Текст книги "Этюды о моде и стиле"


Автор книги: Александр Васильев



сообщить о нарушении

Текущая страница: 28 (всего у книги 30 страниц)

ШПИЛЬКИ ХАЛИНКИ ДОРСУВНЫ

Около десяти лет тому назад я вел в одном знаменитом глянцевом журнале страничку под рубрикой «Шпильки», посвященную проблемам моды. Не решаясь подписывать всякие колкости и дерзости своей фамилией, я взял себе псевдоним «Халинка Дорсувна». Моя alter ego вовсе не была вымышленным персонажем. Эта Халинка была моей большой подругой, польской кабаретной дивой, звездой «Фоли Бержер» и отчаянной модницей, родившейся в Варшаве в 1908 году и скончавшейся в Париже в 1993-м. Дружба с ней, равно как и частое копание в ее великолепном довоенном гардеробе, подарила мне множество замечательных моментов и уникальных знаний. Как бы от ее имени и в память о нашей дружбе я и стал сочинять свои короткие памфлеты, которые публикуются в этом разделе.

Кринолины к полднику

Да, Мистер Ю. – маститый мастер мистерий. В темном зале «Делорм», все еще располагающемся под луврским двором в Париже, он опять показал свою коллекцию. В темном зале собрались серьезные дамы парижского и русского полусвета – вероятно, потенциальные покупательницы его коллекций. Чем же на этот раз порадовал их Мистер Ю., приехавший из далекой и такой отстраненной от парижской моды Москвы? В коллекции лишь два силуэта. Один-узкий и прямой, как креп-сатиновая комбинация. Это для утра. И тюлевые кринолины с расшитыми блестками корсетами, видимо, к полднику, плавно переходящему в файф-о-клок, аперитив, ужин, бал… Ну а потом… Нет, ночи у нас не бывает, вероятно, побеждает забота о самочувствии и хорошем цвете лица. Я и сама рано ложусь. Но с тех пор, как перестала сниматься в кино, кринолинов, да еще тюлевых, не встречала.
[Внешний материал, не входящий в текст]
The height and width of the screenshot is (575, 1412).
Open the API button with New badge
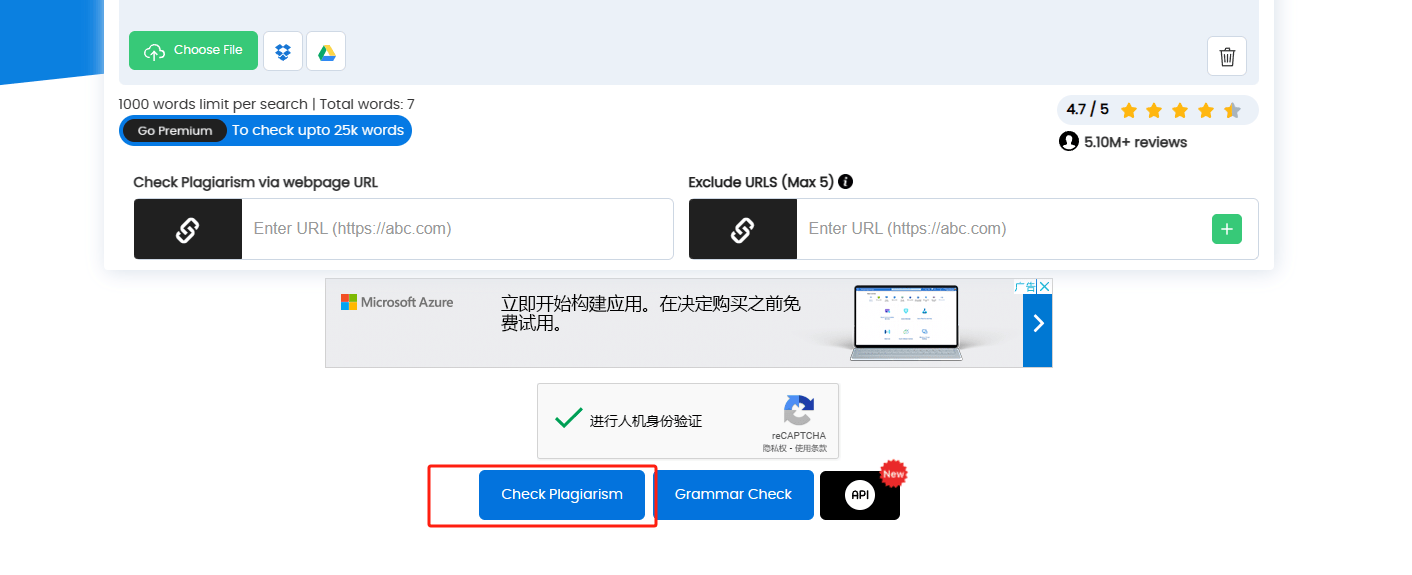tap(859, 495)
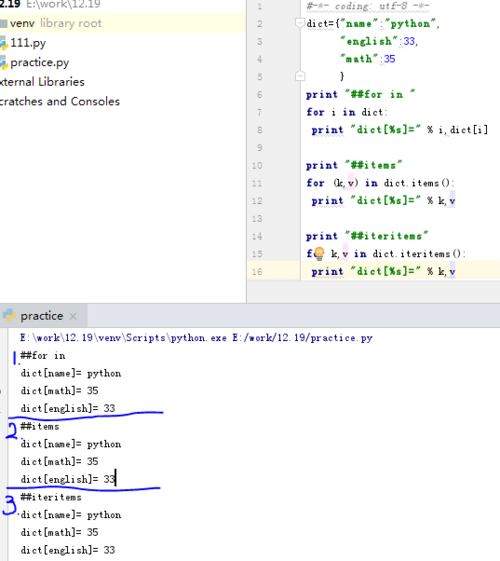Click the lightbulb intention icon on line 15
Viewport: 500px width, 561px height.
click(319, 254)
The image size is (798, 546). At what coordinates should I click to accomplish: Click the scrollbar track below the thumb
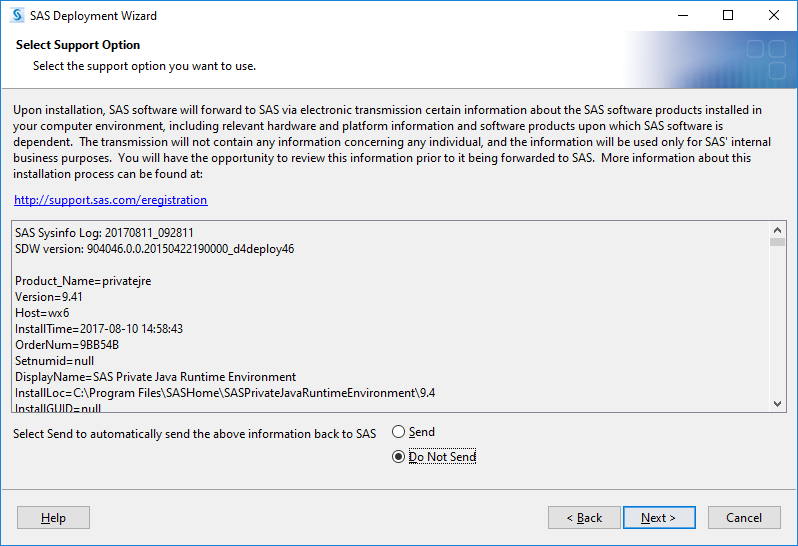pos(777,322)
Что сказать о цветах Мистера Ю.? То были ласкающие взор пастельные букеты, поддержанные черным в аппликации. Мне они, впрочем, не идут, и я уступила то, что выбрала, подругам, но они почему-то тоже отказались. На головах – начесы, как у американок десять лет назад, может, это дань декадансу? Во время показа на стенах проекции – то стайки рыб, то имя Мистера Ю. Первое, очевидно, чтобы подчеркнуть, что клиентки – наяды и русалки, второе, чтобы не забыли имя мастера. Билеты на показ не рассылались, их раздавали близким друзьям и по желанию юным ученицам небольших парижских школ моды. Зал был полон.
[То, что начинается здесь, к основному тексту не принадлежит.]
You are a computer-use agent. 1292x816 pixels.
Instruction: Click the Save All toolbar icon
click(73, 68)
Но меня все-таки чрезвычайно волнует вопрос: если кринолин, да еще из прозрачного тюля, днем, то, что же к вечеру? С нетерпением жду следующей зимней коллекции. Видимо, будут меха и стразы с гагатами, парча с бархатом на плечах, море аппликаций и вышивки с переливом. Для парижской жизни слишком вычурно. Для московской – не знаю. У нас, в старой Варшаве, это бы не пошло. Остаются еще дворы султанов и эмиров да отвергнутые правительницы, вроде некогда удаленной из дворца за бездетность супруги шаха Ирана Сорейи или вдовы индонезийского президента Сукарно-Деви, прошлое которой никак нельзя описать на страницах уважаемого журнала. Они-то как раз и были на показе – сидели предо мной, присматривались. А еще группа принцесс со спорными коронами, далее шли дамы полусвета – демимонденки. Отчего так? Мистерия Мистера Ю.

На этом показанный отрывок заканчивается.